--- Start of Excerpt provided ---

It’s that heavenly time of year every gardener loves. It’s finally cooling down enough for the tomatoes to ripen and explode into abundance.

When temperatures are over 85°F, the ripening process slows because lycopene and carotene, the pigments responsible for giving the fruit their orangey red appearance can’t be produced. That’s why they ripen in autumn here.

It’s going from famine to feast. What do we do with all these tomatoes?

Tomato Sandwiches. Few treats are sweeter than a perfectly ripe tomato. Splurge on some nice bread and slather with fresh herbed mayo. Add some thinly sliced cucumber and avocado. This is summer in a sandwich. Add bacon for the ultimate BLT.

Pico de Gallo. There is no cooking involved with this fresh salsa so it’s especially good when it’s still too hot to cook. No recipe needed, just chop up the tomatoes and add onions, jalapeno, garlic, and cilantro, toss it with a little lime juice and salt, add a pile of tortilla chips and you’re good to go!

Roast Tomato Soup. Take about eight tomatoes – cut in quarters, one sweet onion – quartered, a couple of carrots – chopped, a few cloves of garlic – smashed and place them on a sheet pan. Drizzle with olive oil and roast at 425°F until nicely browned but not burned, about 20 minutes. Place all ingredients in a blender and process to a soup-like texture. Pour into a saucepan and heat to a simmer, serve hot. Excellent with a grilled cheese sammie.


This stuff is ridiculously delicious. Seriously. It will make you popular. Makes about 2 cups so double this if you want to be really popular.

What You Need:

2 tablespoons butter

½ cup sweet onion – minced

½ cup white sugar – divided

2 pounds good ripe tomatoes – coarsely chopped

1 cup light brown sugar

2 tablespoons apple cider vinegar

1 tablespoon crystallized ginger – minced

¼ teaspoon ground cinnamon

1/8 teaspoon ground cloves

1/8 teaspoon allspice

1 teaspoon salt

½ teaspoon cayenne

Here’s How:

In a heavy-bottomed skillet on medium-high, melt butter, add onion and one teaspoon sugar. Cook until translucent. Add tomatoes and crank the heat to high for five minutes. This lets the tomatoes release a bunch of moisture. Keep them moving to avoid scorching.

Add the remaining ingredients and bring the mixture to a boil, stirring to incorporate. Reduce heat and simmer, stirring occasionally until the mixture has thickened to jam-like consistency. Remove from the heat and allow to cool to room temperature. Transfer to an airtight container and store in the refrigerator for up to 10 days. It won’t last that long. Makes a great gift.

Serve this on anything your heart desires! Great on crackers with cream cheese or goat cheese. Or you can serve it with chicken, pork, salmon, scallops, eggs or roasted cauliflower! Or eat it with a spoon when no one is looking. Delish!

--- End of Excerpt provided ---
--- Start of Dataset extract ---

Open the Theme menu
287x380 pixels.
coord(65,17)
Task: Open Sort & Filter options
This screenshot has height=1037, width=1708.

--- End of Dataset extract ---
--- Start of Dataset extract ---

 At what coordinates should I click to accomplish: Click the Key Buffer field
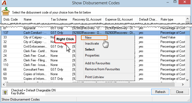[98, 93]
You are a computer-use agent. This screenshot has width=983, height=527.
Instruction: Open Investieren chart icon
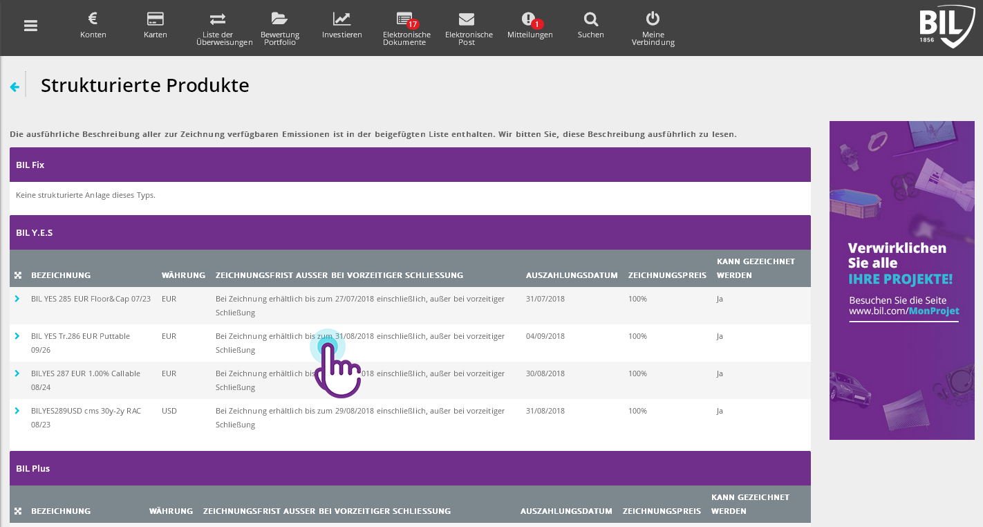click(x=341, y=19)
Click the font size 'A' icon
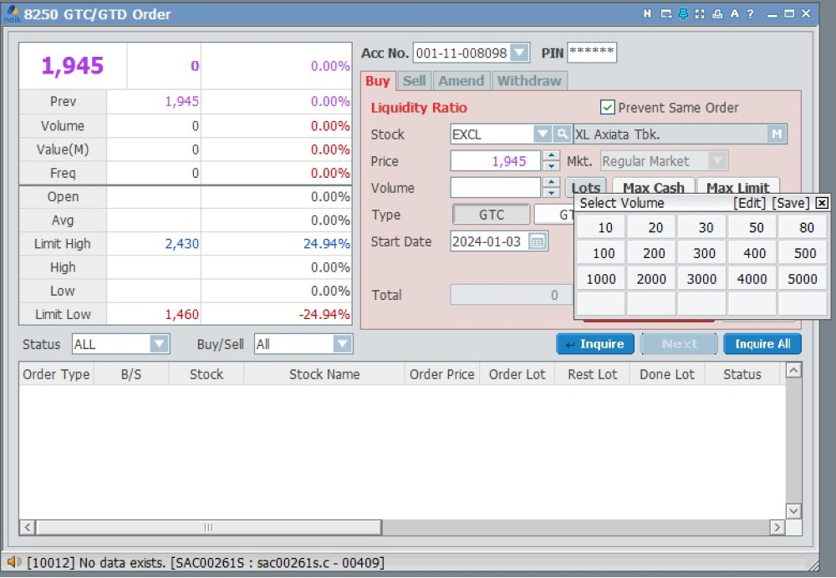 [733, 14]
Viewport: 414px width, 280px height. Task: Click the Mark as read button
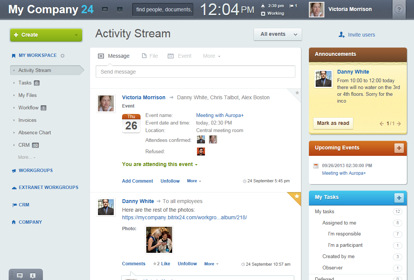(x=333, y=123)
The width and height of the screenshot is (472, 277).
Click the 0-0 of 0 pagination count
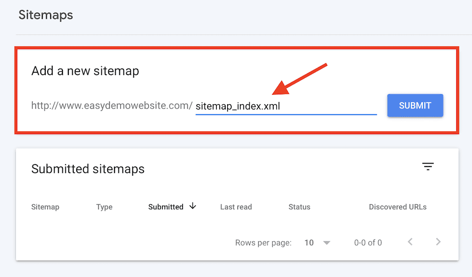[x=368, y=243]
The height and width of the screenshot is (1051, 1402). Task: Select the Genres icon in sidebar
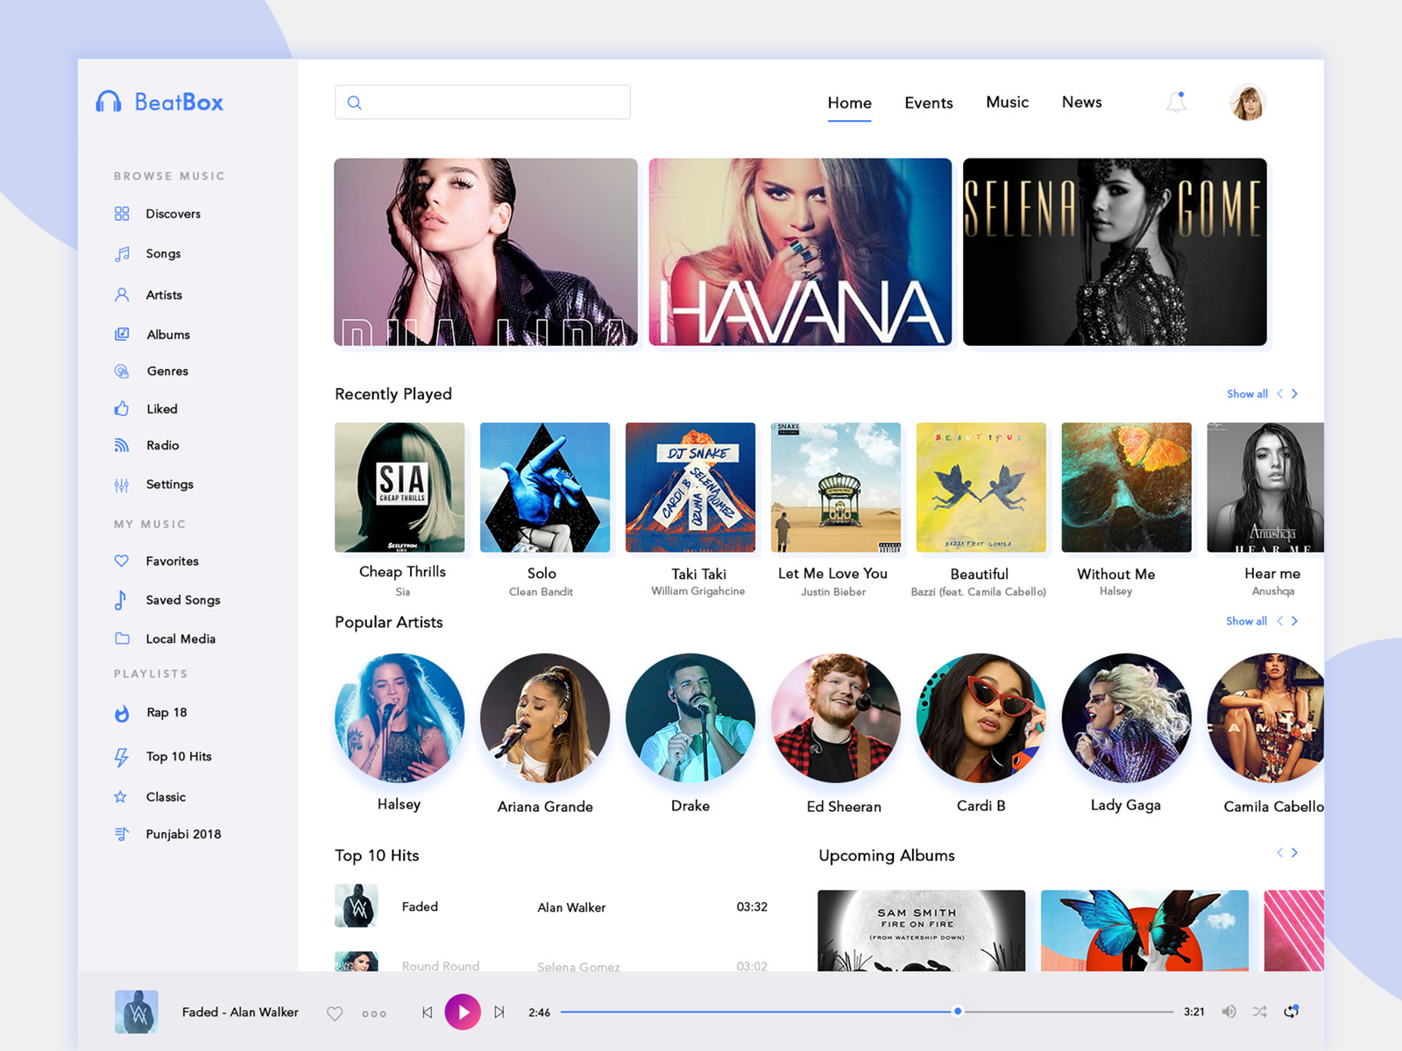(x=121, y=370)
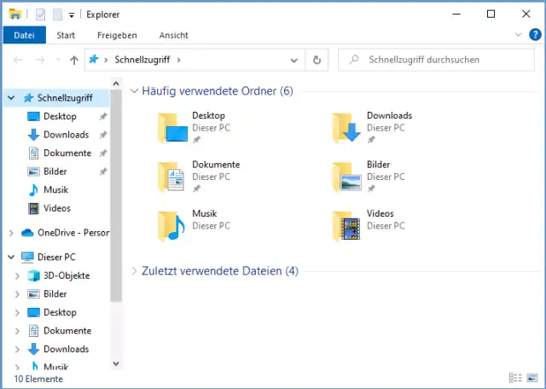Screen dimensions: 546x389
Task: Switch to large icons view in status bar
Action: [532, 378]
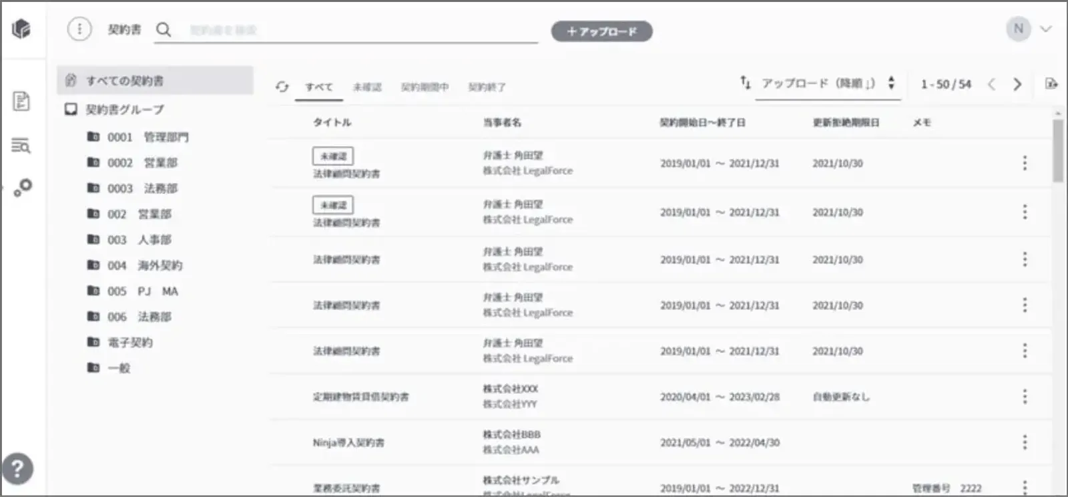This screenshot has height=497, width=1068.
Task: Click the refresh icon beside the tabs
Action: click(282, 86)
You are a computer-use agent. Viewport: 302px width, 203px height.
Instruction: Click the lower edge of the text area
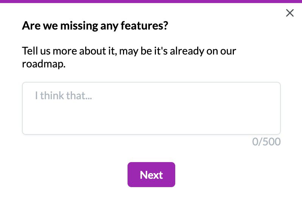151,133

--- End of Dataset extract ---
--- Start of Dataset extract ---

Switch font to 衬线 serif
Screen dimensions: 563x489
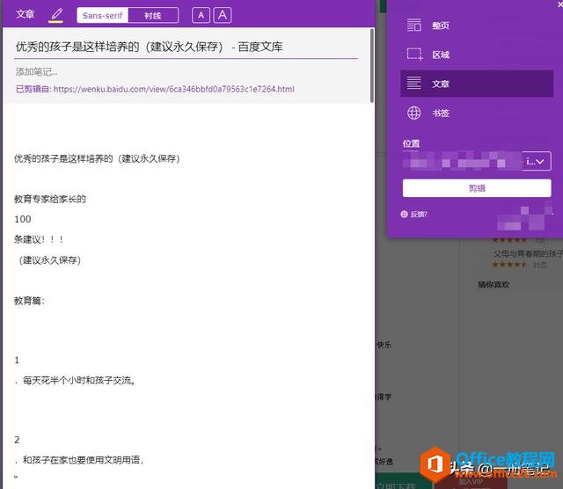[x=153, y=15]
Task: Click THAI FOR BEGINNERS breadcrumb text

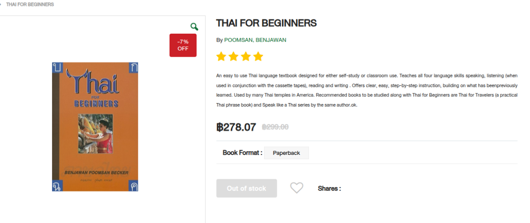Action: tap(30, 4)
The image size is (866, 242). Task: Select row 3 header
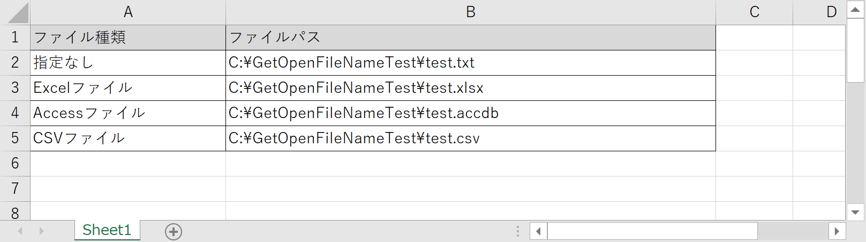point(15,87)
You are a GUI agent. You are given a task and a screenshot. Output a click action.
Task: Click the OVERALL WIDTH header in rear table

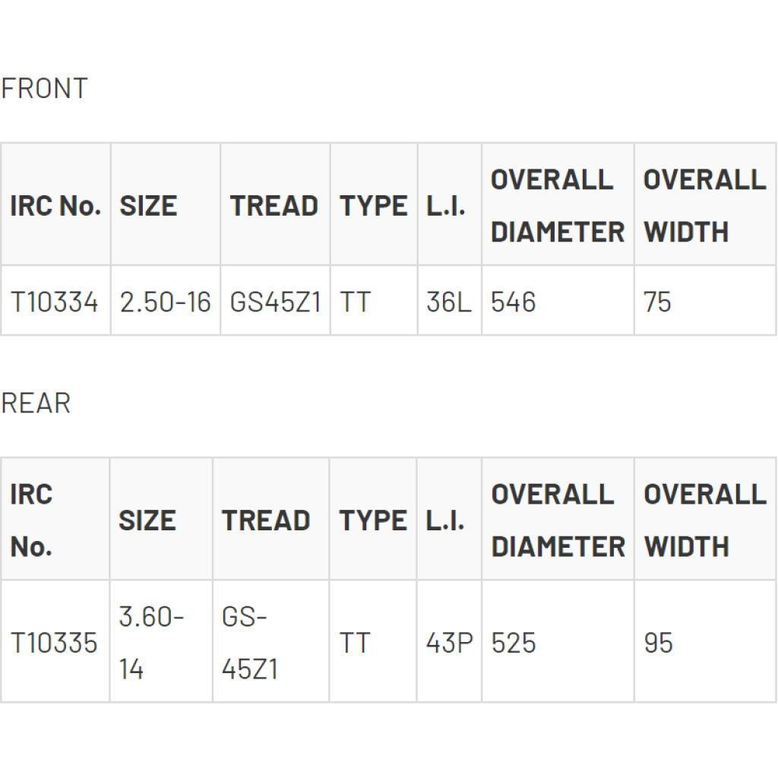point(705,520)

--- End of Dataset extract ---

= Work to complete =
(A) How long does the tomato piece say the jam-like mixture keeps in the refrigerator?
(B) Please extract the passage of the tomato piece from "Pico de Gallo." up to and including "be really popular.".

= Outputs by task =
(A) Up to 10 days.

(B)
Pico de Gallo. There is no cooking involved with this fresh salsa so it’s especially good when it’s still too hot to cook. No recipe needed, just chop up the tomatoes and add onions, jalapeno, garlic, and cilantro, toss it with a little lime juice and salt, add a pile of tortilla chips and you’re good to go!

Roast Tomato Soup. Take about eight tomatoes – cut in quarters, one sweet onion – quartered, a couple of carrots – chopped, a few cloves of garlic – smashed and place them on a sheet pan. Drizzle with olive oil and roast at 425°F until nicely browned but not burned, about 20 minutes. Place all ingredients in a blender and process to a soup-like texture. Pour into a saucepan and heat to a simmer, serve hot. Excellent with a grilled cheese sammie.


This stuff is ridiculously delicious. Seriously. It will make you popular. Makes about 2 cups so double this if you want to be really popular.